[Records for finding displayed items]
· · · · ·
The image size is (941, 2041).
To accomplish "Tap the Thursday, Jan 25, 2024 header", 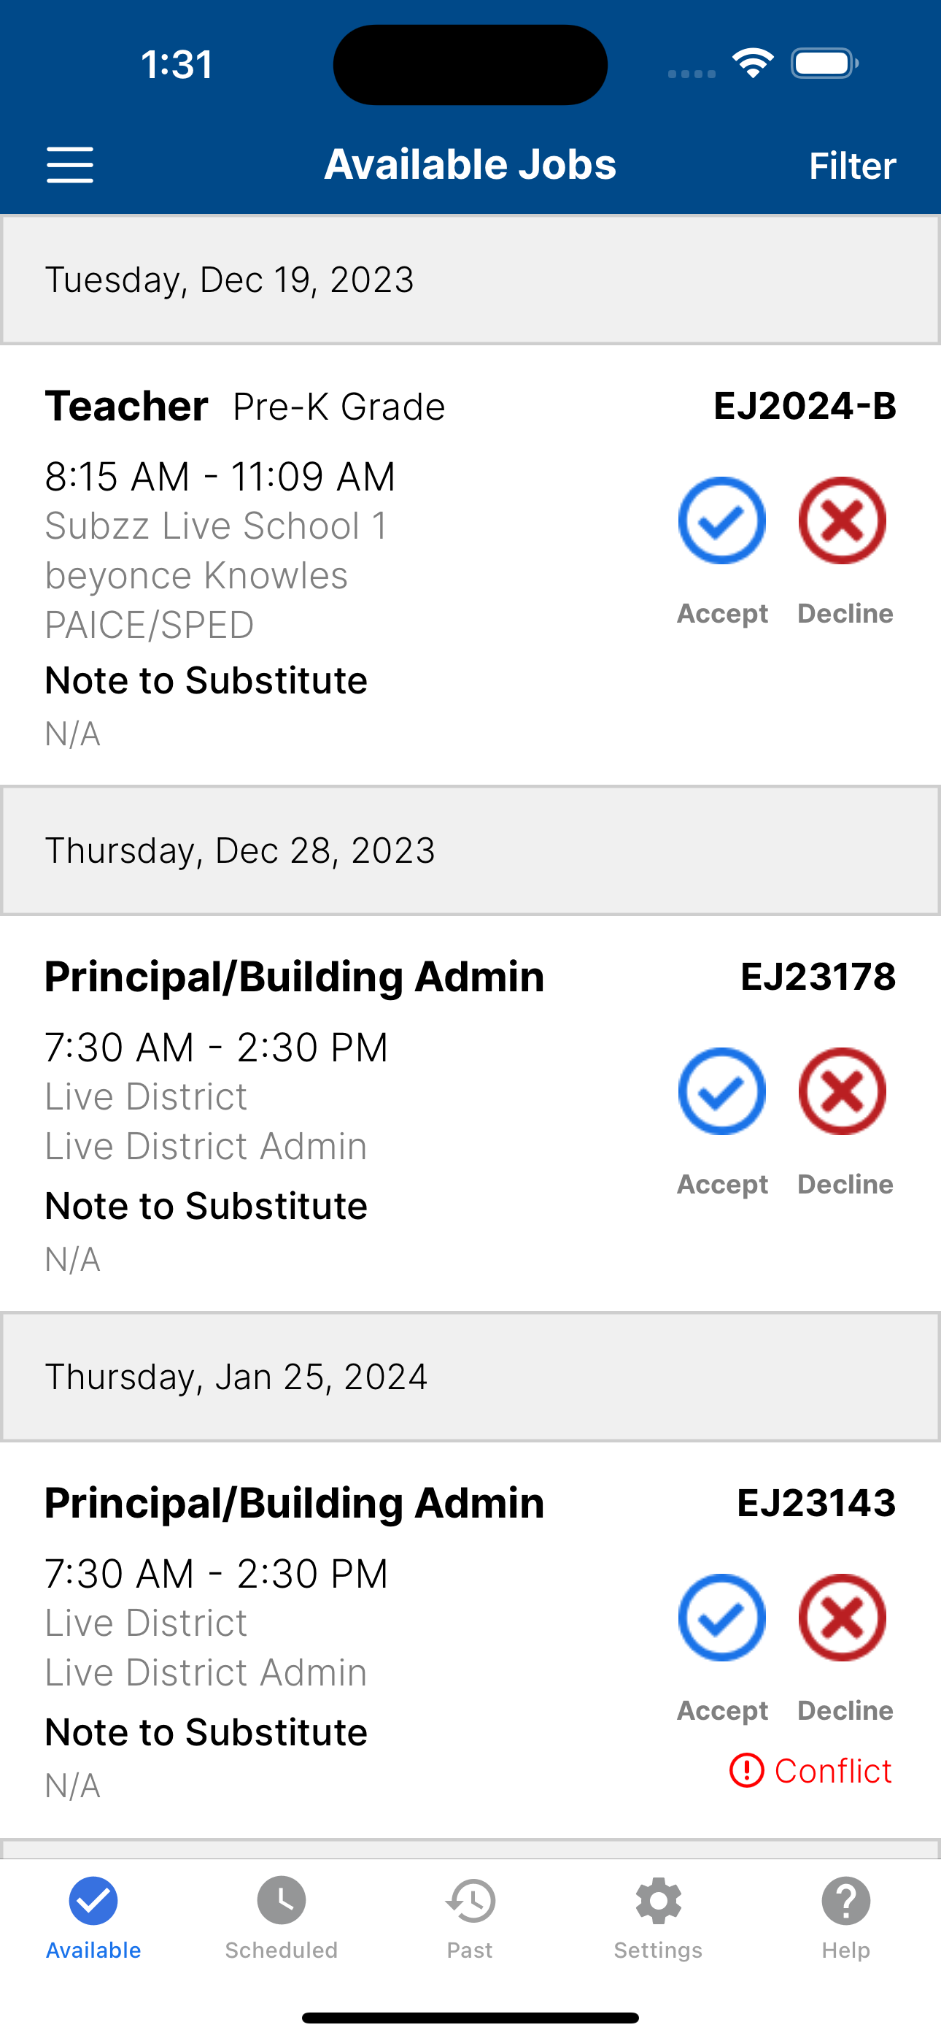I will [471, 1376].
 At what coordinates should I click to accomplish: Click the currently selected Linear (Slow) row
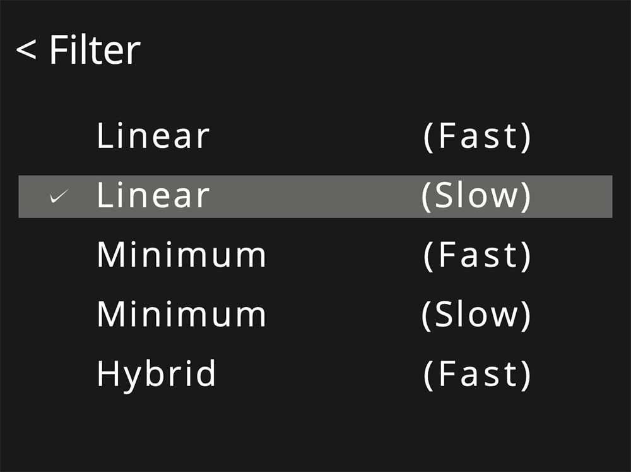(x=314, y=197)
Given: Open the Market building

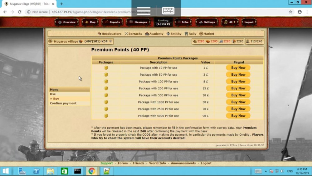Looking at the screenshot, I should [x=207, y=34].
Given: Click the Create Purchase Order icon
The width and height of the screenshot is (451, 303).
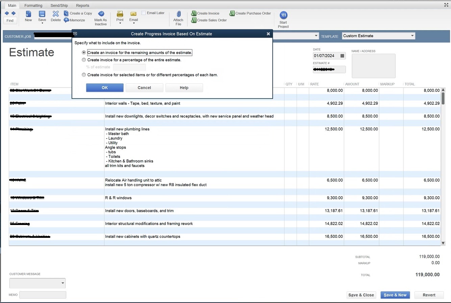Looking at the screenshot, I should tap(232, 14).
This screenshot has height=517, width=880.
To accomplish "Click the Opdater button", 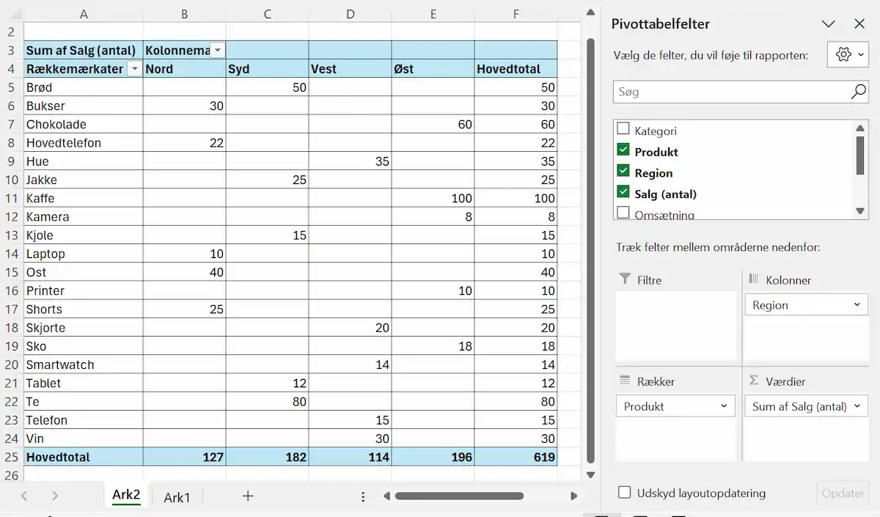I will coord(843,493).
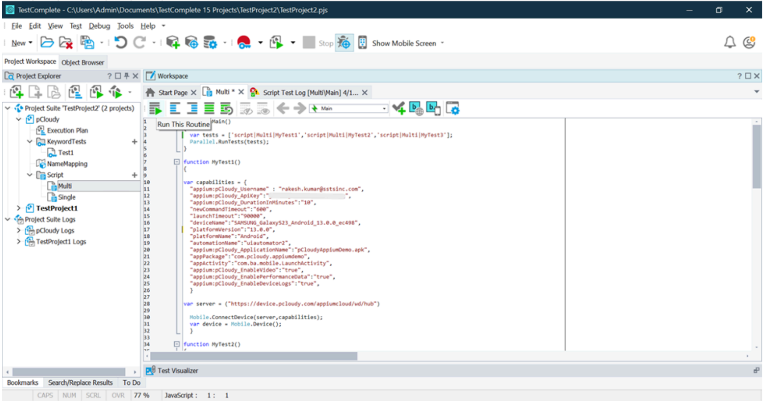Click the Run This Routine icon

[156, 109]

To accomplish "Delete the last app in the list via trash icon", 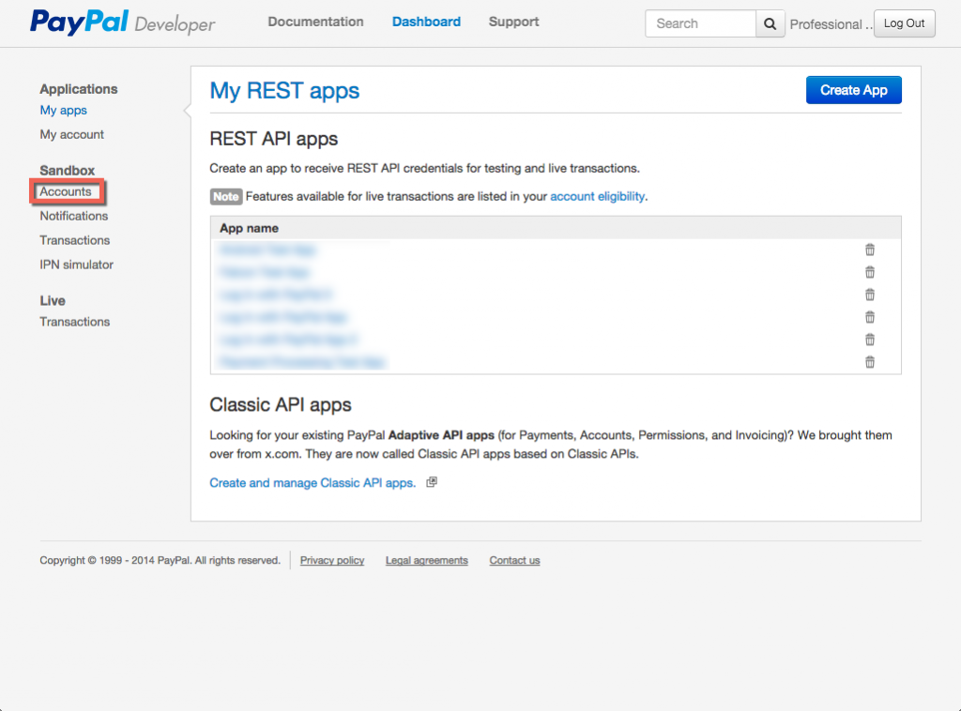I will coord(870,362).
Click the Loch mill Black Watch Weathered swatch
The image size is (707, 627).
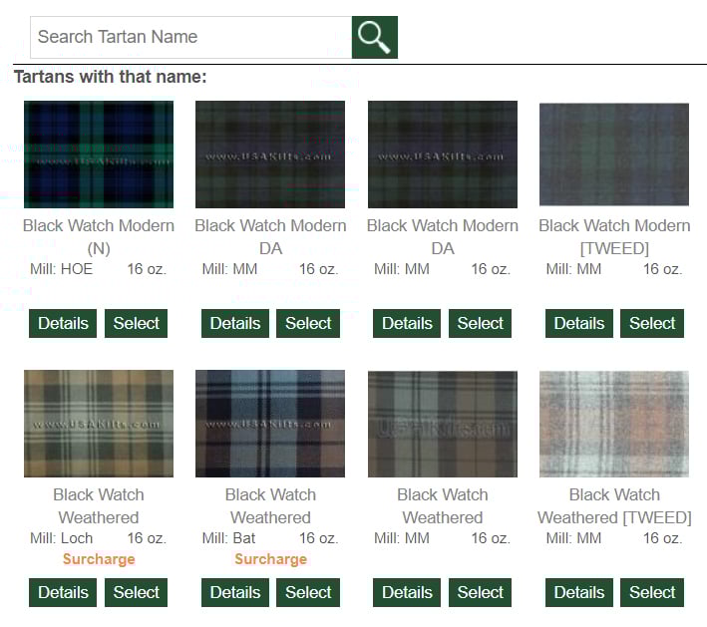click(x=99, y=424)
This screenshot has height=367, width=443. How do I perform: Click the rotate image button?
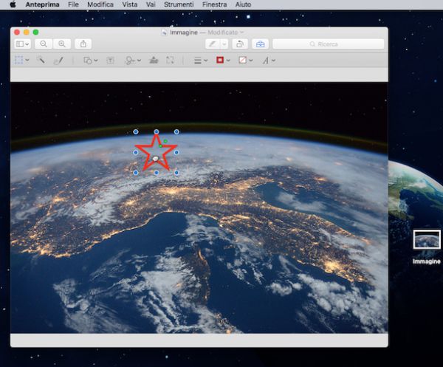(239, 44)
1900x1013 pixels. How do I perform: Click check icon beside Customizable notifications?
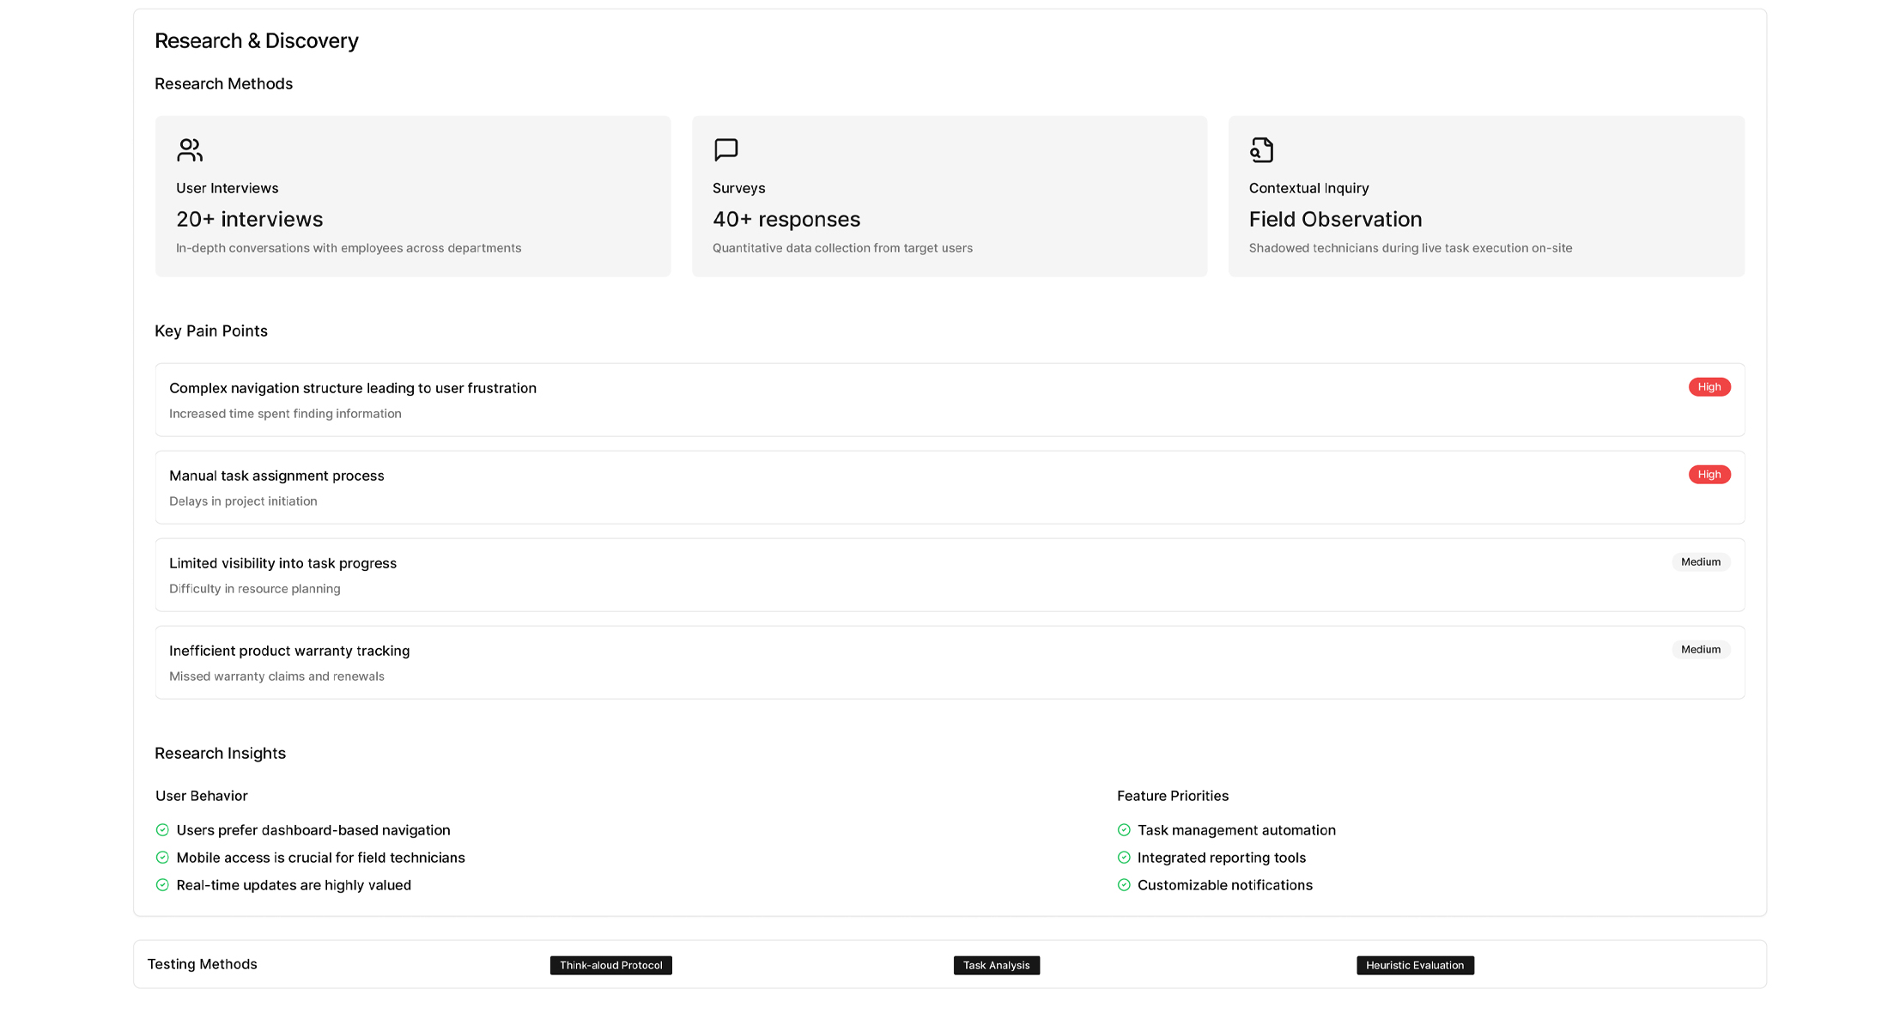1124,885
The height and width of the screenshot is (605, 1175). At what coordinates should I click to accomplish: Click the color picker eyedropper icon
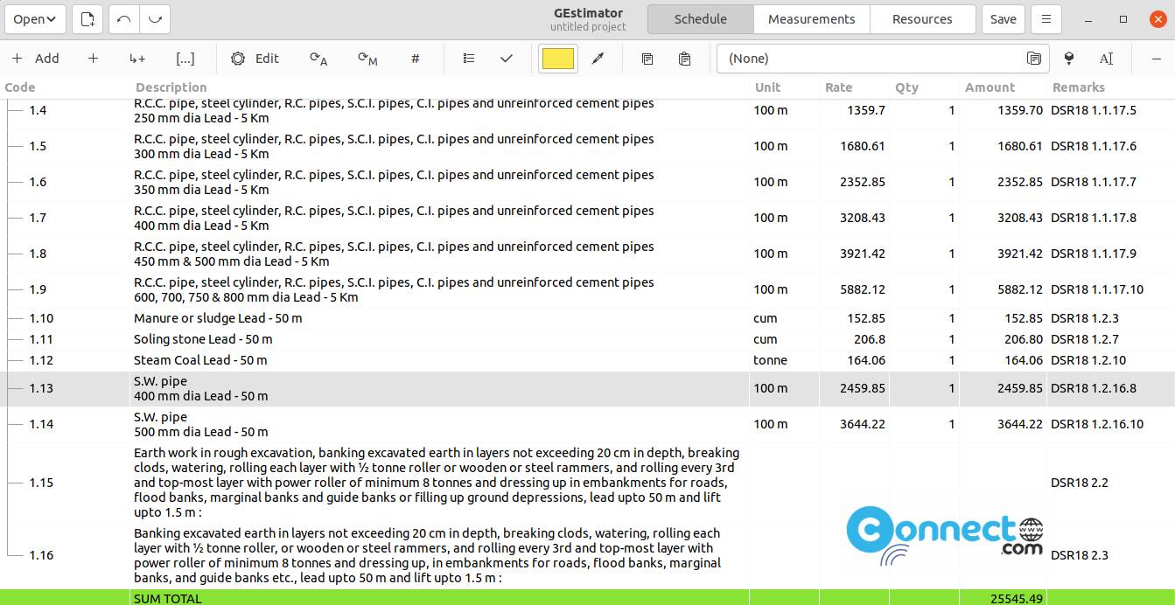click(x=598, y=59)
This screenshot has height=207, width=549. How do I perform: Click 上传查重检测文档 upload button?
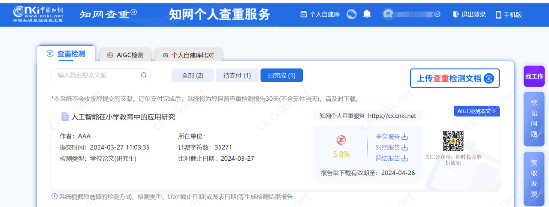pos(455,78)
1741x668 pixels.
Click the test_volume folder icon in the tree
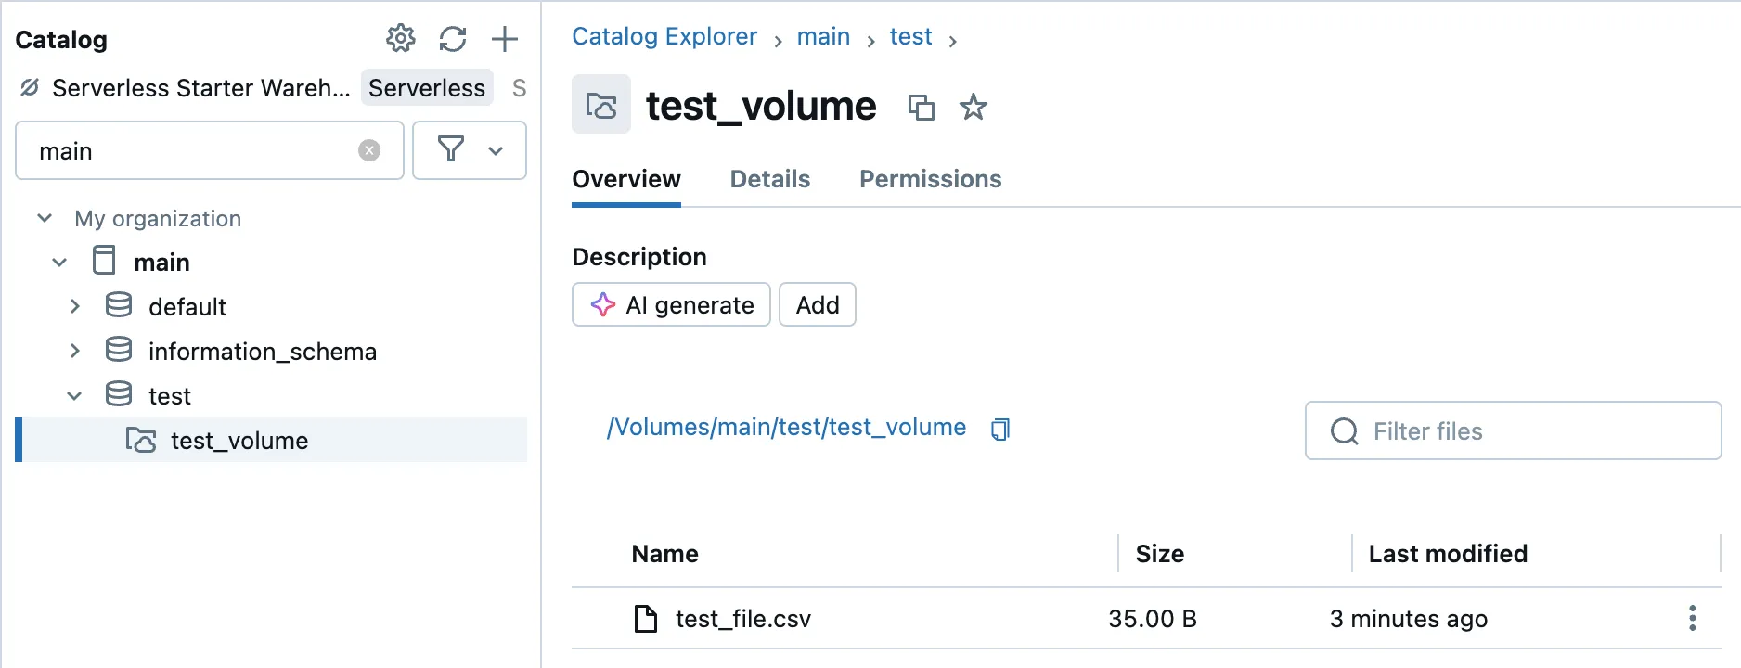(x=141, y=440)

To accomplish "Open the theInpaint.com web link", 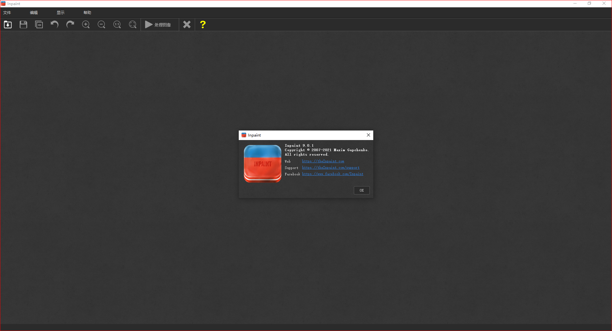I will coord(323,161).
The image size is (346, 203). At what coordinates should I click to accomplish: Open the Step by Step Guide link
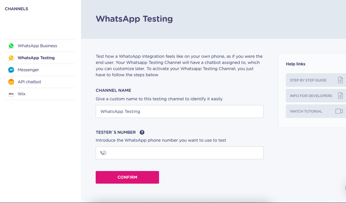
· · · · ·
The task:
Tally the lines above that contain the string "image". Reply with the number alone.

Result of this exercise:
4